In July 2017, Governor Baker signed into law An Act to Ensure Safe Access to Marijuana, General Law Chapter 94G, which allows individuals over the age of 21 to lawfully operate marijuana establishments for retail, cultivation, manufacturing and testing. Over a year later, in November 2018, the first legal sale of recreational marijuana was made at a dispensary in Leicester. Today, more than 50 retail establishments have opened state-wide.
Even in its infancy, the retail marijuana industry has created a plethora of new business opportunities— not only for operators and cultivators, but for their landlords as well. If you are a landlord with real estate in a cannabis-zoned area, you are in a great position to negotiate a lucrative and favorable deal with an operator/tenant. However, the retail cannabis industry comes with a unique set of risks, that prudent landlords should take steps to shield themselves against.
From a business perspective, retail cannabis operations pose many risks. Landlords are wise to use their leverage to negotiate a lease that will help insulate them from these risks.

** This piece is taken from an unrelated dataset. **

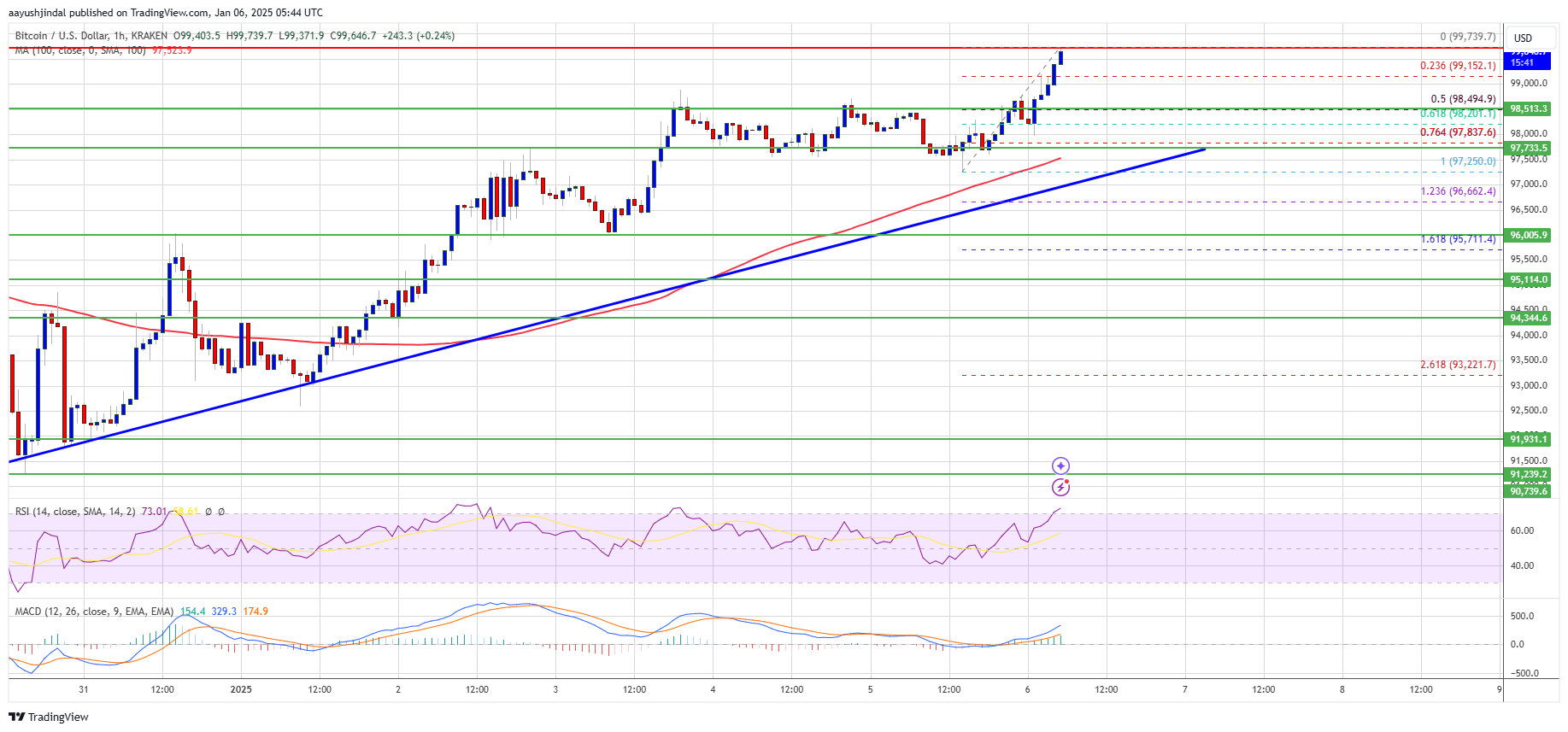
Task: Select the 91,931.1 green price label
Action: click(1527, 439)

Indeed, cannabis operators have an uphill battle. Not only do they need to score properly zoned real estate, but they must successfully negotiate and accept a Host Community Agreement (“HCA”) with the municipality in which they are located. Since there are limited retail licenses in each municipality, obtaining an HCA is competitive and there are often multiple potential operators vying for the same license. Moreover, operators typically negotiate their tenancy before entering into an HCA, so there is always a possibility that the HCA will fall through after negotiating a lease. As such, it is wise to plan ahead for such events by negotiating a contingency plan in the lease.
Another risk is the tenant’s potential business failure. Retail cannabis operations require significant upfront capital, and many cannabis operators simply run out of money. Therefore, landlords should consider negotiating a right to terminate the lease in the event the tenant loses financing or has an inability to finance its operation.
The tenant/operator’s legal compliance presents another unique set of risks that should be considered by landlords, the most obvious being that marijuana is still illegal at the federal level. While it is legal in Massachusetts, operators must still comply with the terms of their HCA, and state laws, including extensive regulations promulgated by the Cannabis Control Commission of Massachusetts (“CCC”). Therefore, landlords should consider carving out provisions in the lease requiring the tenant to indemnify the landlord for liabilities associated with overall non-compliance with federal law, as well as non-compliance with the tenant’s CCC licenses or applicable law, or from the tenant’s failure to comply with its HCA or local permitting.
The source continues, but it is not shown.